Archive for June, 2013

Now I know what you’re thinking. Hey aren’t you supposed to be dead? I admit that is a logical conclusion to draw considering my scarcity in these parts. But if I was dead I would no doubt be harassing the hell out of you. So just be thankful that I am as healthy as an ox, and full of vim and vigour. I’ve actually always wanted to know what vim is and now thanks to the wonder that is Google, I know that vim is ‘lively or energetic spirit’. As an aside it’s also apparently a text editor of some sort, although at that point my eyes glazed over so can’t really tell you much more than that.

Anyway if you think my absence has been due to some life changing mind altering event, you would be wrong. I still don’t have any children that I’m aware of. High fives himself. Hey don’t judge me. Kids are expensive and I like money. Plus I like playing with matches so what kind of example would that set.

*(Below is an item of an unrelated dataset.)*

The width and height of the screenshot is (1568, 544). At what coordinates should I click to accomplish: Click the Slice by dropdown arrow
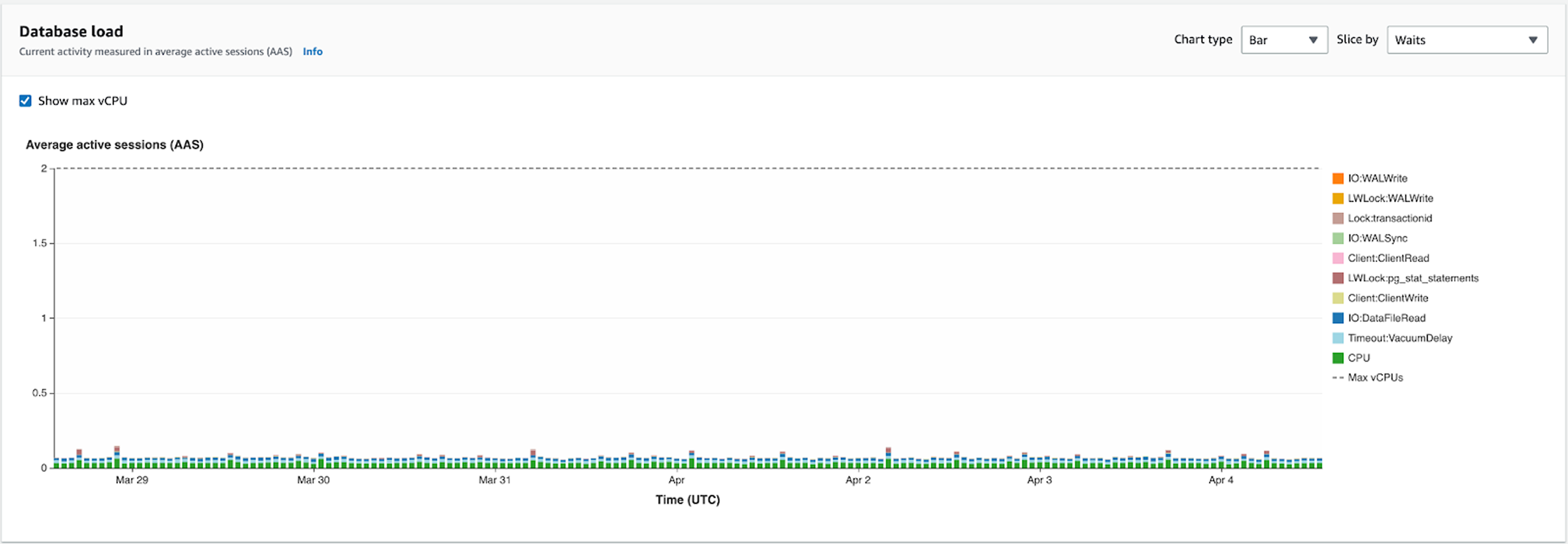click(1533, 40)
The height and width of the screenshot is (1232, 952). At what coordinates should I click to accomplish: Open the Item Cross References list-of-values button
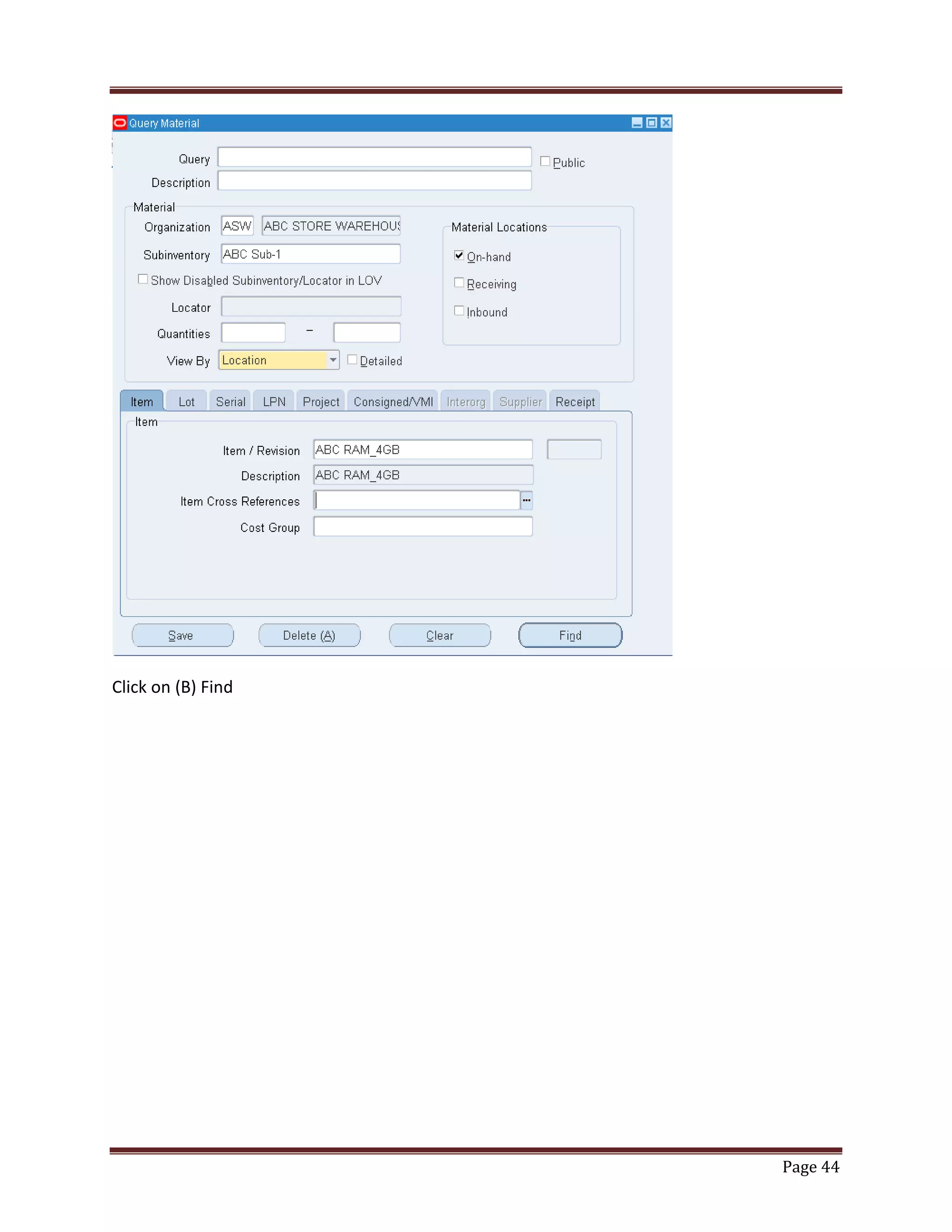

I haven’t moved or relocated. Although that’s probably because I hate packing with a passion that borders on religious fervour. I suppose part of the reason I don’t like packing is because it reminds me how much junk I’ve accumulated. Then I start feeling all guilty and stuff and have irrational thoughts like, ‘perhaps I should throw out that card I got for my 12th birthday’, or, ‘yes Kris Kross will make you jump, jump, but do I really still need to be hanging onto their official t-shirt?’ Needless to say I don’t want to go down that road again. After all that Kris Kross t-shirt is practically an antique and if I’m not mistaken antique is code for expensive. I’ve carefully studied old people so I know stuff like this. Of course by carefully studied I mean I’ve hung out with my grandparents a couple of times.

I haven’t changed jobs recently either. Still in the same one. I even celebrated my work anniversary there last month. Okay I’m not sure I’m using the word ‘celebrated’ in the right context here. They didn’t buy me cake or even get me a balloon. It made me sad but then I realised they pay me actual money, not like the pretend Monopoly kind, and then I was happy again. Money buys bacon and bacon makes the world go round. And by round, I really mean round, because, well bacon is fattening. But bacon makes me happy.

Anyway my point is this, not much has changed. I’m still alive, still half man half awesome, and still slippery when wet. That is all. Further updates as events warrant.